Is BOPIS innovation going to save the legacy store?
According to JDA’s latest annual Consumer Survey Report BOPIS (buy online, pickup in store) might well help “save” the brick-and-mortar store. With 55% of shoppers still preferring to shop in store over other channels omnichannel retail approaches look to be key for multi-channel retail survival.
With last-mile delivery still a significant hurdle, we’ve explored the different ways retailers are merging online fulfilment and offline locations.
Walmart has been rapidly rolling out a number of omnichannel retail fulfilment methods, most recently the superstore has built a giant vending machine in the middle of the car park, making it easier for customers to retrieve items ordered online. The service is currently focused on groceries and the kiosk is equipped with refrigerators and freezers to keep the food fresh. Customer retrieve items by typing a code into the machine and within a minute their items appear. The kiosks are open 24/7 and can fulfil hundreds of customers orders in one day.

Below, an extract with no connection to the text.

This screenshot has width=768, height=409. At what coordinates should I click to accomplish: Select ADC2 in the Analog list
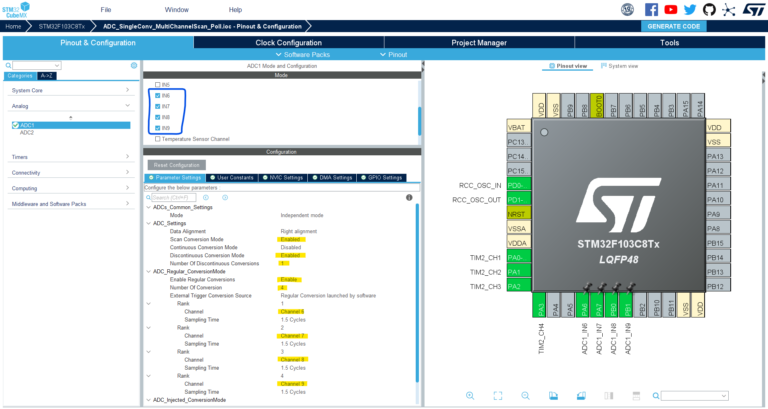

Walmart is also building giant self-service pickup tower kiosks inside stores to help customers easily retrieve items ordered online. Customers scan a barcode from their purchase receipt and within 45 seconds items are rolling down the conveyor belt.
Target is rethinking kerbside pickup and is launching a new test in an effort to make it easier for customers to shop across channels.
Target’s new kerbside pickup service is designed for busy customers on the go and is available for customers when they place an online or mobile orders. Upon arrival customers can park in a designated parking space and employees will bring out their items directly to them.
The pilot is the retailer’s second attempt at easier online pickups, following a kerbside pickup option for online shoppers that launched in 2014, but came to a halt last year.
We previously reported on Amazon’s grocery pickup service AmazonFresh Pickup which the retailer launched in Seattle back in May. The service provides a “click and collect” option for groceries where customers buy groceries online and are able to pick them up in as little as 15 minutes. With the recent acquisition of Whole Foods the grocery chain’s plethora of locations could be a powerful weapon for Amazon to expand the service.
Big-box stores are seeing large volumes of e-commerce sales being channeled via in-store pickup. As a result of Amazon, retailers are having to step up their omnichannel retail approach in order to stay competitive. In-store pickup is one of several ways retail chains are leveraging physical stores to boost sales. As Amazon moves into the bricks-and-mortar retail space, will legacy retailers be able to leverage their offline dominance to stay in the game?